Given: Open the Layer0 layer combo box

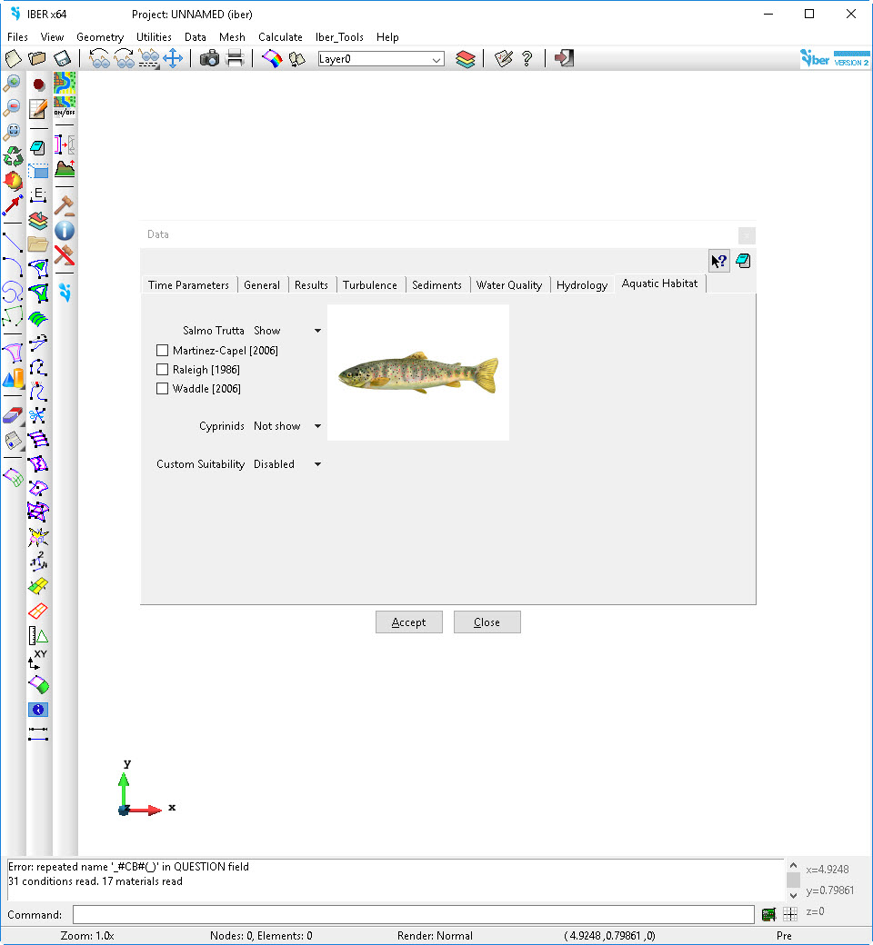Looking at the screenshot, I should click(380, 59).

**********

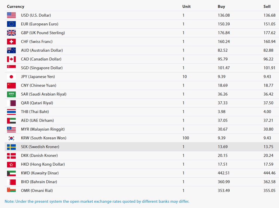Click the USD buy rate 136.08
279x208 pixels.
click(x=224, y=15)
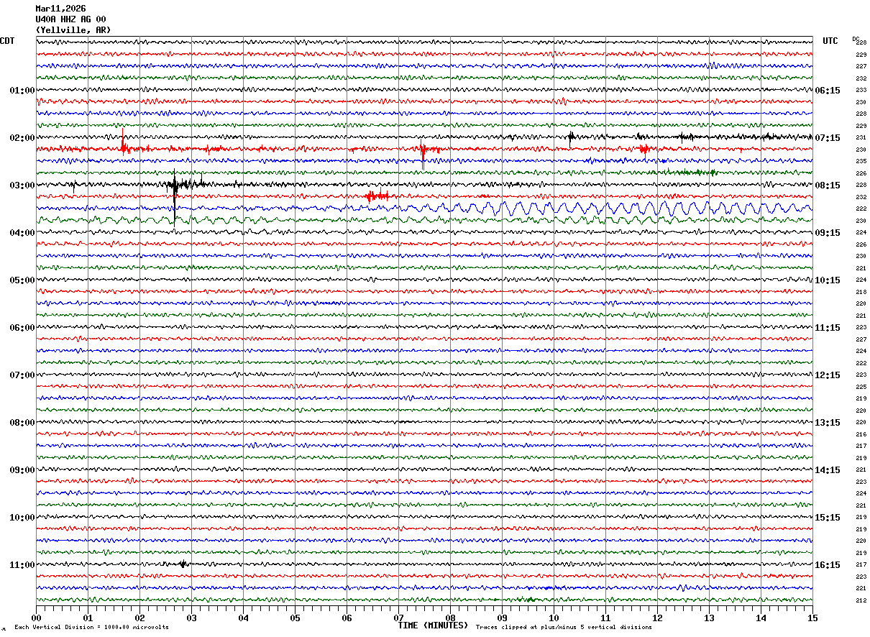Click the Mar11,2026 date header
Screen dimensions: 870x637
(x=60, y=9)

**********

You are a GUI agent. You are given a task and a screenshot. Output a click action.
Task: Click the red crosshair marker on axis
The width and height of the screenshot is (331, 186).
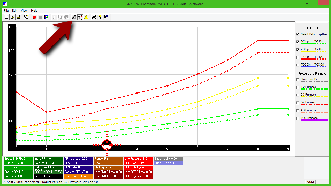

**********

Your instructions:
Could you restate word for word the lines above from the one containing "You are a GUI" through the one containing "The width and", both included, and nothing else?

Solution below:
You are a GUI agent. You are given a task and a screenshot. Output a click action.
Task: Click the red crosshair marker on axis
The width and height of the screenshot is (331, 186).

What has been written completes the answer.